Submitted to: European Commission International Symposium: The Science of Composting
Publication Type: Proceedings
Publication Acceptance Date: 5/31/1995
Publication Date: N/A
Interpretive Summary: Oregon's Willamette Valley Grass seed production growers have traditionally burned the fields after harvest to dispose of straw residue and to destroy the next season's potential pests and diseases. Open field burning may be entirely eliminated within the next few years and low- input, in-the-field composting could provide an alternative for grass seed straw residue. Since composting of grass seed straw does not generate uniform high temperatures, the survival of weed seed and pathogen propagules contained in the compost is a concern. The objective of this research was to develop low-input, on-farm composting technology. Replicated field studies included trials of grass seed straw residue formed into windrows and turned 0, 2, 4, and 6 times from October 1992 to June 1993. Timing of windrow turns was based on site access and on having at least three weeks between consecutive turns. Volume reductions were as high as 88% over 32 weeks. Laboratory studies identified mechanisms regulating the composting processes and related microbial activities involved in the decomposition of high C:N ratio substrates. These studies provide an approach for developing low-cost grass seed straw compost for utilization in the cropping system. If composting of waste grass straw and its amendment to soils used to produce grass seed crops is to gain acceptance, it is important that the presence of viable weed seed and pathogen propagules be reduced.
Technical Abstract: The field straw windrow composting study showed that a minimum of two turns and natural rainfall was required to reduce straw residue volume by 80% or greater in 16 to 21 wk. The decomposition of the high C:N ratio straw residue is contrary to established composting methodology where a C:N ratio of 30:1 or less is thought to be required to compost grass straw. The microbial biomass required more C and less N to function in the thermophilic treatment compared to the LT treatment. The microbial biomass N requirement was less than 4% of total straw residue N in both treatments. The low N requirement of the decomposer biomass indicates that the form or compartmentalization of N is more indicative of substrate quality than the concept of combined substrate C:N ratio. The increased requirement of the thermophilic biomass for C resulted in an increase in the decomposition of the lignin fraction compared to the LT treatment.
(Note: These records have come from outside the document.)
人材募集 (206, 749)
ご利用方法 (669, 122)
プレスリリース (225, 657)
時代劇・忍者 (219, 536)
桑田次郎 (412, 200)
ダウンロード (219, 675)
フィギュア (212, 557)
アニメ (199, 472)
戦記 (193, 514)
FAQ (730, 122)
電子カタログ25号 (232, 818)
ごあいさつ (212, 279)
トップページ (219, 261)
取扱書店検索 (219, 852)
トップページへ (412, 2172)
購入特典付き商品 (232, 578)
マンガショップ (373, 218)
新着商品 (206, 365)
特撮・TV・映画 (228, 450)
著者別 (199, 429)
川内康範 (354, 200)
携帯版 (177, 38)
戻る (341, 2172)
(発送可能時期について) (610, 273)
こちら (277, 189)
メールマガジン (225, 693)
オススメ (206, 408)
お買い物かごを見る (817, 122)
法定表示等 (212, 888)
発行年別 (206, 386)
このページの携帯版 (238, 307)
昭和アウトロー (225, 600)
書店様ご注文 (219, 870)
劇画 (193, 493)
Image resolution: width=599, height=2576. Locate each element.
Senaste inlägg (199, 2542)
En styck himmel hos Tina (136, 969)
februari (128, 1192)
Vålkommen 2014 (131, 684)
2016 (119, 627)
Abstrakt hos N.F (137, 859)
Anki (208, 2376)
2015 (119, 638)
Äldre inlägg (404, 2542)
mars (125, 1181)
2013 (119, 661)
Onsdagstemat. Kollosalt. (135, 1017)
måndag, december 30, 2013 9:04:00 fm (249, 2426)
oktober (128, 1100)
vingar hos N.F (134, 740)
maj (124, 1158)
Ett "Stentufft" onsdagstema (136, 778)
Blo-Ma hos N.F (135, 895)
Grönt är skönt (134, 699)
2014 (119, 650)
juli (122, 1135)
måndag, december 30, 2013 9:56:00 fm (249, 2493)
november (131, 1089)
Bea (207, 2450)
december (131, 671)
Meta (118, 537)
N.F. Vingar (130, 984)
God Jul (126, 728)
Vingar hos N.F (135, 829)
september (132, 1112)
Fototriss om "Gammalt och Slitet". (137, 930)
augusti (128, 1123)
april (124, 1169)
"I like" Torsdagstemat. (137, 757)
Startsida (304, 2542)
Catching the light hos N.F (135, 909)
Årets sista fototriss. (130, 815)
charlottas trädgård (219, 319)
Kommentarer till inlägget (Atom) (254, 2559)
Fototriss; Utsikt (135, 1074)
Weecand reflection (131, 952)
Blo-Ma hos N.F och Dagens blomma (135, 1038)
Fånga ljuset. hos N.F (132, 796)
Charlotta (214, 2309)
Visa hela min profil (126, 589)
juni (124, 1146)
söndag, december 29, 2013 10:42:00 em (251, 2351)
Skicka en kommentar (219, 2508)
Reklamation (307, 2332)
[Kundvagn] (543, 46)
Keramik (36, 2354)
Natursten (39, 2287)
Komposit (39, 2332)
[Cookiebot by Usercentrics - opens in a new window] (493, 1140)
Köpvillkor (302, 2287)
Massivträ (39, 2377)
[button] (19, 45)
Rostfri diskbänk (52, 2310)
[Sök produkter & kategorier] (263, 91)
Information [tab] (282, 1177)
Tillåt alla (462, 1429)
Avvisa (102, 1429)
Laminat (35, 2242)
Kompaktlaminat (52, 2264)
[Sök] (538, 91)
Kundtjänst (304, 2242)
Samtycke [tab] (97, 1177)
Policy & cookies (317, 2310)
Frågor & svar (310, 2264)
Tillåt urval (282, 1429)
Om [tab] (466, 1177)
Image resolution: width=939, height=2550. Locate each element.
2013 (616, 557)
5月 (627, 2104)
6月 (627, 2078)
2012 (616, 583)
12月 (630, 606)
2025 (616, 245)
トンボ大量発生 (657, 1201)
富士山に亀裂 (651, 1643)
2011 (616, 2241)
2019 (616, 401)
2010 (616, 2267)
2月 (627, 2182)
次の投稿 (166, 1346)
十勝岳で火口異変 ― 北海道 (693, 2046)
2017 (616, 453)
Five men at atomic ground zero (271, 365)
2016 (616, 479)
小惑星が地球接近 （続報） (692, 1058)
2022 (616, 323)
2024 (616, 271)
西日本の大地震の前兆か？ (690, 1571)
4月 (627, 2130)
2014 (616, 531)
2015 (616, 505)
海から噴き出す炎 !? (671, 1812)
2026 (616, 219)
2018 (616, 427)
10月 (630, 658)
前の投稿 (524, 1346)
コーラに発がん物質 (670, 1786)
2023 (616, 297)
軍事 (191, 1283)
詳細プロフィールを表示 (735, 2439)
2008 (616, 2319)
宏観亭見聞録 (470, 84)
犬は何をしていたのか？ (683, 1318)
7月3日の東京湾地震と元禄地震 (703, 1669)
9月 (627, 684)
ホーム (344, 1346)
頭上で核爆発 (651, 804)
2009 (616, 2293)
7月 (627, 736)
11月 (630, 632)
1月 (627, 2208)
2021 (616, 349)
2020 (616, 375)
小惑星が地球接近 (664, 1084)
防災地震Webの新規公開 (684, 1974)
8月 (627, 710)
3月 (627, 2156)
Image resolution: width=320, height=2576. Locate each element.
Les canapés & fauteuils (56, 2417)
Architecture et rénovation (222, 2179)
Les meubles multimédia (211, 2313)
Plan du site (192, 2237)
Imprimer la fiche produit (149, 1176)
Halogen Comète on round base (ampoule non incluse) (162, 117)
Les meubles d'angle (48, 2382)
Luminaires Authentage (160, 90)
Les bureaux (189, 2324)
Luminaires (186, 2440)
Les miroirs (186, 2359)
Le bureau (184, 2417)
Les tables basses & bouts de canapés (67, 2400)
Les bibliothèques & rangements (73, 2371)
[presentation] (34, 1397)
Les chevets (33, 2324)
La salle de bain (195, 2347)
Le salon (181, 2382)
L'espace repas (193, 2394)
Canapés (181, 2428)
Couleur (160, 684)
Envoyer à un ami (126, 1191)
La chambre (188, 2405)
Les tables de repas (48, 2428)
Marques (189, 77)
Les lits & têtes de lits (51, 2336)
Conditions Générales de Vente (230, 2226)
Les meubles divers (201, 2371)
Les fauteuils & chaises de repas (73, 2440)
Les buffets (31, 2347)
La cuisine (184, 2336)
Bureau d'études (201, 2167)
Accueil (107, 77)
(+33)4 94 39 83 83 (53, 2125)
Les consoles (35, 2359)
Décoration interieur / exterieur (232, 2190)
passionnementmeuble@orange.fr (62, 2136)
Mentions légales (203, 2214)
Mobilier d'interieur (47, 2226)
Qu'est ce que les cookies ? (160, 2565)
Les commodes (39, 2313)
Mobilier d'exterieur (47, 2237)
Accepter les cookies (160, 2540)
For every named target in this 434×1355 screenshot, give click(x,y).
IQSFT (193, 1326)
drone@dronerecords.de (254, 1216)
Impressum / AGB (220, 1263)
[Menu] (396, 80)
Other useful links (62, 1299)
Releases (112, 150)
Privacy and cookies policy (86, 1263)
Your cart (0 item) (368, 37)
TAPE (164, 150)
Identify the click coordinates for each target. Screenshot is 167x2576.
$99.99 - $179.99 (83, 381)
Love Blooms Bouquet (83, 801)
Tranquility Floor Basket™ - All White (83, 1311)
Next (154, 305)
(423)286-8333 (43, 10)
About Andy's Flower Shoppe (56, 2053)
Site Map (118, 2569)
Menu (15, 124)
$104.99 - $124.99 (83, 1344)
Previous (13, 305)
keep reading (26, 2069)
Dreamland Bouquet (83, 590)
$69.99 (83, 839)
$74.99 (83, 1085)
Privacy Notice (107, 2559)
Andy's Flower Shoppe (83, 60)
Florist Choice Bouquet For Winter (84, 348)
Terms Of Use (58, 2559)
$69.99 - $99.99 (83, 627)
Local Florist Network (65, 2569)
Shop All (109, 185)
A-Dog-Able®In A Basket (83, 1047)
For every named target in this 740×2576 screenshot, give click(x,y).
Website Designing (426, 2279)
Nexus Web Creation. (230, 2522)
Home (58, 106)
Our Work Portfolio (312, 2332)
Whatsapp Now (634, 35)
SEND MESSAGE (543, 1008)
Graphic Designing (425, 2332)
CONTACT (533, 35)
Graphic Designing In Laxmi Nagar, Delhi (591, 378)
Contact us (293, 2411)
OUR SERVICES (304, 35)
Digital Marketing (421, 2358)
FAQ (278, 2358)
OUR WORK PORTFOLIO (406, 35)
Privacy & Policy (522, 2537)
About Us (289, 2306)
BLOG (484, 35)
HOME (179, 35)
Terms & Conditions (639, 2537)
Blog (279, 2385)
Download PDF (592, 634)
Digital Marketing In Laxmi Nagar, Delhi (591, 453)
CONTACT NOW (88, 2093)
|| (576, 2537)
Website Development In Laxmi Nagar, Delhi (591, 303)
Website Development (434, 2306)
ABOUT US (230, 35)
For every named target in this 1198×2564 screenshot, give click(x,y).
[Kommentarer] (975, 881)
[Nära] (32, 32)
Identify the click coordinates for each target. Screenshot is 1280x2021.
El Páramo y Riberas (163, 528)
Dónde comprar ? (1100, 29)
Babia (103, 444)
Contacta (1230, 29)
The increased lignin fraction decomposition was detected through changes in the element composition of this fraction. For these reasons, the composting of grass straw residue is feasible without initially lowering the C:N ratio. Composting has value both as an avenue of straw disposal and for its potential for utilization in the cropping system. Volume reductions of straw windrows in this study were as high as 88% over 32 wk making in-field composting a viable straw disposal alternative to open field burning.